→ **What to work on**: Render everything from the line containing "The image size is (1199, 700)." down to the last of these lines as a numbered list, omitting any blank lines.
====== Records for the task
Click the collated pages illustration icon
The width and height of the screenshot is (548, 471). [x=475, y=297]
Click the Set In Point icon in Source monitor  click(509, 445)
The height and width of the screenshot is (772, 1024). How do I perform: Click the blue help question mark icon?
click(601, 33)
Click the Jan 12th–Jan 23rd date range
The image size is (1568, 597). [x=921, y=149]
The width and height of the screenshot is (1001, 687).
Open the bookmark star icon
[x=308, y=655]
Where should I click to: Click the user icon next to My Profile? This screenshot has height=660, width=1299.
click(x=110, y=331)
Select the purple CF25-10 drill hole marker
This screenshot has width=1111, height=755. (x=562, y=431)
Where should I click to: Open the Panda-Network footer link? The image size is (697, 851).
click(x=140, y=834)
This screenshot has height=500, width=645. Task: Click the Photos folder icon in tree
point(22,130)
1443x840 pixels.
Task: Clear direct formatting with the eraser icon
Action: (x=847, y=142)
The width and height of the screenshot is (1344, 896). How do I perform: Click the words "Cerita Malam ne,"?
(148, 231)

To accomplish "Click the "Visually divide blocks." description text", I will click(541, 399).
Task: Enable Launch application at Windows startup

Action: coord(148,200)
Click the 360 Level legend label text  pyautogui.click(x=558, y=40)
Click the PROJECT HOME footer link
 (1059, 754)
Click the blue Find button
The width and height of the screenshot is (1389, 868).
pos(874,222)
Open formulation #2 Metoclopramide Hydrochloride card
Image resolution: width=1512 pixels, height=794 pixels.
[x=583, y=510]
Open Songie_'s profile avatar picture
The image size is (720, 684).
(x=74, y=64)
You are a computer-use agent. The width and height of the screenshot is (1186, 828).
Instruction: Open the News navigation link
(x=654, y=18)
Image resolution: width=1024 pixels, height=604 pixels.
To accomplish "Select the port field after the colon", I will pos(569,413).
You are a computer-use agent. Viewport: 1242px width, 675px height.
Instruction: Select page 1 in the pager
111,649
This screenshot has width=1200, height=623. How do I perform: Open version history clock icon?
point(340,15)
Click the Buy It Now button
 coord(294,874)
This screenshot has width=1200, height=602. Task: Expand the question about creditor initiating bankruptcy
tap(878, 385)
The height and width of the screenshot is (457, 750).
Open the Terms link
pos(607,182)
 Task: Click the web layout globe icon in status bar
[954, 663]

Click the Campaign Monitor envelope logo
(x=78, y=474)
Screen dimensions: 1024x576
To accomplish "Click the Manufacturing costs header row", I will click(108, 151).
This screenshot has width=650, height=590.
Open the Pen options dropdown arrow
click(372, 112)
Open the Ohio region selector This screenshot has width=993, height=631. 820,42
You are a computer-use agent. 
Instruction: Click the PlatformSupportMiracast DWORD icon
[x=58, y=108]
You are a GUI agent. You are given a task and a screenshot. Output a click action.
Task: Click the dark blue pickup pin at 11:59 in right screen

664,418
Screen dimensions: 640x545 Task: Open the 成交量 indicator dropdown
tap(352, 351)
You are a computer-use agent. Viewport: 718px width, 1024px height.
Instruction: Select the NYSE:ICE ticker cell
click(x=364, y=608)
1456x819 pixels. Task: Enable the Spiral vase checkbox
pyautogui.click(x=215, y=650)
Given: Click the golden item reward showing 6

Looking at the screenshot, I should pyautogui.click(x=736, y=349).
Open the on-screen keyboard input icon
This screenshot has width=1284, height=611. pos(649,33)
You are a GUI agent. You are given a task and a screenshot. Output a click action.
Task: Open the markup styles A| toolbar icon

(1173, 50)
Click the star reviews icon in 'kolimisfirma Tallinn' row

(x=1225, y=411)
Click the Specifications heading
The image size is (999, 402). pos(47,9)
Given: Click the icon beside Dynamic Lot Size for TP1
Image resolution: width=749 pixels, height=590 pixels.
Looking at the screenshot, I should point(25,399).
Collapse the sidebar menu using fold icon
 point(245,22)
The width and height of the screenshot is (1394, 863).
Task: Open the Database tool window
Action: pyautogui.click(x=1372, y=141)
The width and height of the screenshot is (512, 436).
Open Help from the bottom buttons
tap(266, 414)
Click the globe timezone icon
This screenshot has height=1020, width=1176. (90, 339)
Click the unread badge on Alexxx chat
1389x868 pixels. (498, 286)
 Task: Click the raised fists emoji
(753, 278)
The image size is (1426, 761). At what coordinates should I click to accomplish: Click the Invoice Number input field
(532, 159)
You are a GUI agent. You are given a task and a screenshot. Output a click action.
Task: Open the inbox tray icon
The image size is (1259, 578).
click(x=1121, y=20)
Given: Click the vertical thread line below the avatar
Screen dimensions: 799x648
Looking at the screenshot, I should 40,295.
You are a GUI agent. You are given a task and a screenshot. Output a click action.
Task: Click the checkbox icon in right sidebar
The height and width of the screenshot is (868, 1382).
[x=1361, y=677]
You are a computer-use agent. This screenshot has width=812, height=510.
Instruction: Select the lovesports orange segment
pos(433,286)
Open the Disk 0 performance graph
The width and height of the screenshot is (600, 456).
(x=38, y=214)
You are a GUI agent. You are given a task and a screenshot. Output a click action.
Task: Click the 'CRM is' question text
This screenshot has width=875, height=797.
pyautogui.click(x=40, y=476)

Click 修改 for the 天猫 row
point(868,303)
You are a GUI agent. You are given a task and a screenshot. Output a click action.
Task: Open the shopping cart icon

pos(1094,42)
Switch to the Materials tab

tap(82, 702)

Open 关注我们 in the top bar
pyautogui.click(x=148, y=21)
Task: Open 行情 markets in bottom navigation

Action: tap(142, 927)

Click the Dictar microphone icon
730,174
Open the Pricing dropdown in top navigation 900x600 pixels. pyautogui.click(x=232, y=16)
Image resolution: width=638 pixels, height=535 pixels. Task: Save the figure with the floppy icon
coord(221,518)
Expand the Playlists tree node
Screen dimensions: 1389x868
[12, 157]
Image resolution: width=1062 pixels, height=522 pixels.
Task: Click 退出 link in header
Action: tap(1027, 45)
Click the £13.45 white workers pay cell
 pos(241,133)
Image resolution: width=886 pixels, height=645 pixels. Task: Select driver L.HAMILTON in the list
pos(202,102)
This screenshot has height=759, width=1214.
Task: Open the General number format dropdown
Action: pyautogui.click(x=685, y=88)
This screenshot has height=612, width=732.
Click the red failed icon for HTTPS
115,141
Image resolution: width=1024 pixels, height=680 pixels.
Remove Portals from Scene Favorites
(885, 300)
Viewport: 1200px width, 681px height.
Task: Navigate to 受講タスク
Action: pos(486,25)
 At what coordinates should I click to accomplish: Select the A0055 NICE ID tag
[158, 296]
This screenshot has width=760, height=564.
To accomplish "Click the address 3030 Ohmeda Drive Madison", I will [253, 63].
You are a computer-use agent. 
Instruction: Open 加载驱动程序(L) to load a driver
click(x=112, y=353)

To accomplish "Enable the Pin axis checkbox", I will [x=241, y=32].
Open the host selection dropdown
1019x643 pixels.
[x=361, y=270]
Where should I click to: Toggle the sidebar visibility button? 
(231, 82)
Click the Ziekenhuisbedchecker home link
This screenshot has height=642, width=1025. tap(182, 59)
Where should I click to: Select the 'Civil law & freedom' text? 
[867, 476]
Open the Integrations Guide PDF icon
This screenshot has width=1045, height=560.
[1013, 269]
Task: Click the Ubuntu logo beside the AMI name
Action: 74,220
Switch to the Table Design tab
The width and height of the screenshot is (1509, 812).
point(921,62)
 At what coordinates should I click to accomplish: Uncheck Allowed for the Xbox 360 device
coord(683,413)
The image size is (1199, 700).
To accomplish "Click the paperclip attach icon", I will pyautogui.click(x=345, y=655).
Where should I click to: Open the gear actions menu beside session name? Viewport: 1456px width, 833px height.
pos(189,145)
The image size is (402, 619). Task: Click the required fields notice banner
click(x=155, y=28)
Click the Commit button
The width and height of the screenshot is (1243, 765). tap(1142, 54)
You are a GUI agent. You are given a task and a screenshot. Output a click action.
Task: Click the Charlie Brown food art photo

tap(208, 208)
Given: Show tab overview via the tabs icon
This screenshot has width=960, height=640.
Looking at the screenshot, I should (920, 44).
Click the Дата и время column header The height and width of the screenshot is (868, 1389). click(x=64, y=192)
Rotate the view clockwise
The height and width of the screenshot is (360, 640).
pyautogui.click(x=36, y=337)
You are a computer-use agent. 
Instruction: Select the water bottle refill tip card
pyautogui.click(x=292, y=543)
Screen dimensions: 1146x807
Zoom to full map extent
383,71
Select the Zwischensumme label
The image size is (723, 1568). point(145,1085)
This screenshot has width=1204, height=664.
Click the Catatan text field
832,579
============
→ **Exercise answer**:
1. The image size is (1199, 700).
2. To accomplish "Click the paperclip attach icon", I will pyautogui.click(x=345, y=655).
3. Where should I click to: Open the gear actions menu beside session name? Viewport: 1456px width, 833px height.
4. pos(189,145)
5. The image size is (402, 619). Task: Click the required fields notice banner
6. click(x=155, y=28)
7. Click the Commit button
8. The width and height of the screenshot is (1243, 765). tap(1142, 54)
9. You are a GUI agent. You are given a task and a screenshot. Output a click action.
10. Task: Click the Charlie Brown food art photo
11. tap(208, 208)
12. Given: Show tab overview via the tabs icon
13. This screenshot has width=960, height=640.
14. Looking at the screenshot, I should (920, 44).
15. Click the Дата и время column header The height and width of the screenshot is (868, 1389). click(x=64, y=192)
16. Rotate the view clockwise
17. The height and width of the screenshot is (360, 640).
18. pyautogui.click(x=36, y=337)
19. You are a computer-use agent. 
20. Instruction: Select the water bottle refill tip card
21. pyautogui.click(x=292, y=543)
22. Screen dimensions: 1146x807
23. Zoom to full map extent
24. 383,71
25. Select the Zwischensumme label
26. The image size is (723, 1568). point(145,1085)
27. This screenshot has width=1204, height=664.
28. Click the Catatan text field
29. 832,579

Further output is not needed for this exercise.